[Dataset items]
__________
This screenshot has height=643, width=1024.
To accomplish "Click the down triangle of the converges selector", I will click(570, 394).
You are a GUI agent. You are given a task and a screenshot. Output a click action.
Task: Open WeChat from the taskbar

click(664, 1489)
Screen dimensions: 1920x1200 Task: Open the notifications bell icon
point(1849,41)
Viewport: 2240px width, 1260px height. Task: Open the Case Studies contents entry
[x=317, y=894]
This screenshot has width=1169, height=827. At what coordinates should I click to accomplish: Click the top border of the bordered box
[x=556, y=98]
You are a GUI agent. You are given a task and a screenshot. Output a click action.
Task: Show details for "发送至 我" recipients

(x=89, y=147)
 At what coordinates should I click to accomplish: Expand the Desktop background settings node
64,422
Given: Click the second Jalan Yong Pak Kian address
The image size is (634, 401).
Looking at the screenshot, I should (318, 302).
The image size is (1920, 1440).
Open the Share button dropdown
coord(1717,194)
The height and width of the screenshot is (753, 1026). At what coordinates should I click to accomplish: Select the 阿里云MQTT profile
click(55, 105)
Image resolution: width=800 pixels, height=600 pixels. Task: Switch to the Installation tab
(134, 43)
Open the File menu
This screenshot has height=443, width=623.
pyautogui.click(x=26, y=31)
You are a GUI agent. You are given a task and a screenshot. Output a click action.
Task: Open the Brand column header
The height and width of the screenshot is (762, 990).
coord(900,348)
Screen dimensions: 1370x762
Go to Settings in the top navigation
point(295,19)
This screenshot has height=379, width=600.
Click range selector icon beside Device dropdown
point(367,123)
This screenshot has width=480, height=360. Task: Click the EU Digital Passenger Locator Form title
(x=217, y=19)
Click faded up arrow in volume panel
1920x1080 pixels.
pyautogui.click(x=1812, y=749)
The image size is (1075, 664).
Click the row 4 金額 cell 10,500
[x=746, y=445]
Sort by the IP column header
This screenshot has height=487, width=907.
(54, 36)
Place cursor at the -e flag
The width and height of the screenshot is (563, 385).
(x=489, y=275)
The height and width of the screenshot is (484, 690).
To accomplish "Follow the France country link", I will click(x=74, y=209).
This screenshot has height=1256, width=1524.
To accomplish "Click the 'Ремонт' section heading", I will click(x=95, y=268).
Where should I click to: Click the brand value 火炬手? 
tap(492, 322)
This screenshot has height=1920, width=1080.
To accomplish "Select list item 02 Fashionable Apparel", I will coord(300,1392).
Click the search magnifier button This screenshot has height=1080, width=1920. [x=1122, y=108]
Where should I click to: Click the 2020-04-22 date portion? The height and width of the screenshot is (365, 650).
__________
Could you rename "GUI agent" to "UI assistant" throughout the rows above, leaving every other word unchanged?

Answer to the task
This screenshot has height=643, width=1024.
To accomplish "Click the down triangle of the converges selector", I will click(570, 394).
You are a UI assistant. You are given a task and a screenshot. Output a click action.
Task: Open WeChat from the taskbar

click(664, 1489)
Screen dimensions: 1920x1200 Task: Open the notifications bell icon
point(1849,41)
Viewport: 2240px width, 1260px height. Task: Open the Case Studies contents entry
[x=317, y=894]
This screenshot has width=1169, height=827. At what coordinates should I click to accomplish: Click the top border of the bordered box
[x=556, y=98]
You are a UI assistant. You are given a task and a screenshot. Output a click action.
Task: Show details for "发送至 我" recipients

(x=89, y=147)
 At what coordinates should I click to accomplish: Expand the Desktop background settings node
64,422
Given: Click the second Jalan Yong Pak Kian address
The image size is (634, 401).
Looking at the screenshot, I should (318, 302).
The image size is (1920, 1440).
Open the Share button dropdown
coord(1717,194)
The height and width of the screenshot is (753, 1026). At what coordinates should I click to accomplish: Select the 阿里云MQTT profile
click(55, 105)
Image resolution: width=800 pixels, height=600 pixels. Task: Switch to the Installation tab
(134, 43)
Open the File menu
This screenshot has height=443, width=623.
pyautogui.click(x=26, y=31)
You are a UI assistant. You are given a task and a screenshot. Output a click action.
Task: Open the Brand column header
The height and width of the screenshot is (762, 990).
coord(900,348)
Screen dimensions: 1370x762
Go to Settings in the top navigation
point(295,19)
This screenshot has height=379, width=600.
Click range selector icon beside Device dropdown
point(367,123)
This screenshot has width=480, height=360. Task: Click the EU Digital Passenger Locator Form title
(x=217, y=19)
Click faded up arrow in volume panel
1920x1080 pixels.
pyautogui.click(x=1812, y=749)
The image size is (1075, 664).
Click the row 4 金額 cell 10,500
[x=746, y=445]
Sort by the IP column header
This screenshot has height=487, width=907.
(54, 36)
Place cursor at the -e flag
The width and height of the screenshot is (563, 385).
(x=489, y=275)
The height and width of the screenshot is (484, 690).
To accomplish "Follow the France country link", I will click(x=74, y=209).
This screenshot has height=1256, width=1524.
To accomplish "Click the 'Ремонт' section heading", I will click(x=95, y=268).
Where should I click to: Click the brand value 火炬手? 
tap(492, 322)
This screenshot has height=1920, width=1080.
To accomplish "Select list item 02 Fashionable Apparel", I will coord(300,1392).
Click the search magnifier button This screenshot has height=1080, width=1920. [x=1122, y=108]
Where should I click to: Click the 2020-04-22 date portion? The height and width of the screenshot is (365, 650).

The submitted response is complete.